Lyra’s antennas are designed with the goal of enhancing performance and reliability, Efficient and effective communication between the rocket and the ground station are achieved through telemetry in different bands – 433MHz and 868MHz for main events and 5GHz bands exclusively dedicated to transmitting the analog video feed.

Communications will be received on the ground both by a manual and an automatic set of antennas. This autonomous antenna, or Autonomous Rocket Pointer (ARP), was designed to eliminate the need to manually adjust the antenna orientation in order to receive telemetry data from the rocket during its flight. Control algorithms allow ARP to successfully predict the position of the rocket relative to the antenna and move the antennas accordingly and autonomously to maintain optimal data reception.

Recovery System

The recovery system plays a crucial role in enabling the safe return of rocket components, through a process involving multiple stages of controlled descent.

First, drogue parachutes slow down the descent of the fuselage and of the nose cone. At an altitude of 350 meters, our in-house developed activation device (backed up by a COTS Cypres) deploys the main parachute, a 14 square meter cruciform designed and produced by our Recovery Department.

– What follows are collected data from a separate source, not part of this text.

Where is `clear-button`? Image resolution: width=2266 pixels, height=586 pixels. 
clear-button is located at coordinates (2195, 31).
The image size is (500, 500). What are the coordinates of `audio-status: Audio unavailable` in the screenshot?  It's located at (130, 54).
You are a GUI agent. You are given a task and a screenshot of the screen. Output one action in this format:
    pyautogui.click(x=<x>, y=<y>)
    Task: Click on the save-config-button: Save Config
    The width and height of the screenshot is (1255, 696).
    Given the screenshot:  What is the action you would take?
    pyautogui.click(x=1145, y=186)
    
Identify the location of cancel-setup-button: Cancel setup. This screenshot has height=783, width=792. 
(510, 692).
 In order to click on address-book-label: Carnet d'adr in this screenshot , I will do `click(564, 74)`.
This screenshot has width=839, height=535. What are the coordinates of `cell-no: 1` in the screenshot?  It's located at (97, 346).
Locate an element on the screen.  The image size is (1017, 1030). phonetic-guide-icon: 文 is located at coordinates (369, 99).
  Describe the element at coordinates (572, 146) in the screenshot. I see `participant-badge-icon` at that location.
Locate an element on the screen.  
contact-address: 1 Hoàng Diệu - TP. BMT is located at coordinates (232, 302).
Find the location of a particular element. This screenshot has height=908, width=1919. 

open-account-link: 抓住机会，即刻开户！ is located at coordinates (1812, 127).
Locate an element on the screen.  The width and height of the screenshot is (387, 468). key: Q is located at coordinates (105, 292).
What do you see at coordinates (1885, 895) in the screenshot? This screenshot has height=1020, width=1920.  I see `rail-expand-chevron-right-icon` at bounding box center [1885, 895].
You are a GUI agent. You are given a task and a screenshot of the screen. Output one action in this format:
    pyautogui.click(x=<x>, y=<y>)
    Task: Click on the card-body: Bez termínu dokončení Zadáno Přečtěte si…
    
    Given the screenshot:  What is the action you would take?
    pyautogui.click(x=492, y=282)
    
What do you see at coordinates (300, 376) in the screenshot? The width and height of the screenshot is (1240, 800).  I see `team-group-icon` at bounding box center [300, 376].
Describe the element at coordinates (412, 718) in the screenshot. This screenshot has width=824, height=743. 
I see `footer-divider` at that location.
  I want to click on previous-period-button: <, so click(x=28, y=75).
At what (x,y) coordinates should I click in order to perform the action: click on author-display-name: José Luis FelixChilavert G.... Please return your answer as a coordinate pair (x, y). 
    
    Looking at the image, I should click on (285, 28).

Just as for its predecessors, Pyxis and Gemini, Lyra’s ogive descends using a guided parafoil system, developed by our dedicated team, which is controlled by servo motors and an onboard computer. This allows for our precious payload to land in a precise desired point.

Payload

Building on the successful collaboration with Politecnico’s RadLab developed during Gemini, this year’s payload features a variety of experiments:

Sensor Fault Detection Algorithms: This experiment will confront two different algorithms, one will be based on hardware redundancy, while the other will utilize machine learning, specifically a support vector machine, for data classification.
Integrated Chip Developed by NEDLab: This chip performs matrix calculations through analog processing optimizing computation and enabling the implementation of algorithms based on the Kalman filter, such as our Apogee Detection Algorithm, with improved computational efficiency.
Embedded Antennas: this experiment is a step in the direction of saving physical space by building antennas directly in the internal structure of the rocket allowing for more compact designs without sacrificing effective wireless communication.